• [Exercise] Reproduce each line of the listing below without any changes.

Records from a data collection:
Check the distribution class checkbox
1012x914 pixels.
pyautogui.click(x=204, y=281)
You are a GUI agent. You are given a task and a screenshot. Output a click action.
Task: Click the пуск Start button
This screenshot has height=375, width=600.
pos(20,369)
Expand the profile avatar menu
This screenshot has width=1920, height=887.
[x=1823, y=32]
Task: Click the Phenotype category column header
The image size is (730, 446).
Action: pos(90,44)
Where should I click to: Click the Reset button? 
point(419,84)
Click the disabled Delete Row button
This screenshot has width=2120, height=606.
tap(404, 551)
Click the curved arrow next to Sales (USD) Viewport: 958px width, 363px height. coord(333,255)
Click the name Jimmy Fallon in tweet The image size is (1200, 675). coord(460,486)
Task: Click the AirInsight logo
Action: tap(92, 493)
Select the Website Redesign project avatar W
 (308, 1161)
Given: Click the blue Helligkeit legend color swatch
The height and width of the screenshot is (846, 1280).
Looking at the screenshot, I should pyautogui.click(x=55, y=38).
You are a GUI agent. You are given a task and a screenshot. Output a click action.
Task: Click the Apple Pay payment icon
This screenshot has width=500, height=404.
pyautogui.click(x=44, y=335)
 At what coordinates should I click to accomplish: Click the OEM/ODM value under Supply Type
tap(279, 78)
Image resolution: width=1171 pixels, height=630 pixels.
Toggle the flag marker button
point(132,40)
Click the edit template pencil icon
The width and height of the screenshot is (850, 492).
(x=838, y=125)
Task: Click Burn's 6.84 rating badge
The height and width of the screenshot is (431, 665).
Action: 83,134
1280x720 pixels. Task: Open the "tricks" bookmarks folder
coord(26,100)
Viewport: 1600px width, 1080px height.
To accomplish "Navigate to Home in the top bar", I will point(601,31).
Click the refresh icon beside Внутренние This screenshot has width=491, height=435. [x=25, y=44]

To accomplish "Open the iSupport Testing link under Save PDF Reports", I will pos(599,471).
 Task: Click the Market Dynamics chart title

• [Task output]
Check the distribution class checkbox
1012x914 pixels.
pyautogui.click(x=204, y=281)
You are a GUI agent. You are given a task and a screenshot. Output a click action.
Task: Click the пуск Start button
This screenshot has height=375, width=600.
pos(20,369)
Expand the profile avatar menu
This screenshot has width=1920, height=887.
[x=1823, y=32]
Task: Click the Phenotype category column header
The image size is (730, 446).
Action: pos(90,44)
Where should I click to: Click the Reset button? 
point(419,84)
Click the disabled Delete Row button
This screenshot has width=2120, height=606.
tap(404, 551)
Click the curved arrow next to Sales (USD) Viewport: 958px width, 363px height. coord(333,255)
Click the name Jimmy Fallon in tweet The image size is (1200, 675). coord(460,486)
Task: Click the AirInsight logo
Action: tap(92, 493)
Select the Website Redesign project avatar W
 (308, 1161)
Given: Click the blue Helligkeit legend color swatch
The height and width of the screenshot is (846, 1280).
Looking at the screenshot, I should pyautogui.click(x=55, y=38).
You are a GUI agent. You are given a task and a screenshot. Output a click action.
Task: Click the Apple Pay payment icon
This screenshot has width=500, height=404.
pyautogui.click(x=44, y=335)
 At what coordinates should I click to accomplish: Click the OEM/ODM value under Supply Type
tap(279, 78)
Image resolution: width=1171 pixels, height=630 pixels.
Toggle the flag marker button
point(132,40)
Click the edit template pencil icon
The width and height of the screenshot is (850, 492).
(x=838, y=125)
Task: Click Burn's 6.84 rating badge
The height and width of the screenshot is (431, 665).
Action: 83,134
1280x720 pixels. Task: Open the "tricks" bookmarks folder
coord(26,100)
Viewport: 1600px width, 1080px height.
To accomplish "Navigate to Home in the top bar", I will point(601,31).
Click the refresh icon beside Внутренние This screenshot has width=491, height=435. [x=25, y=44]

To accomplish "Open the iSupport Testing link under Save PDF Reports", I will pos(599,471).
 Task: Click the Market Dynamics chart title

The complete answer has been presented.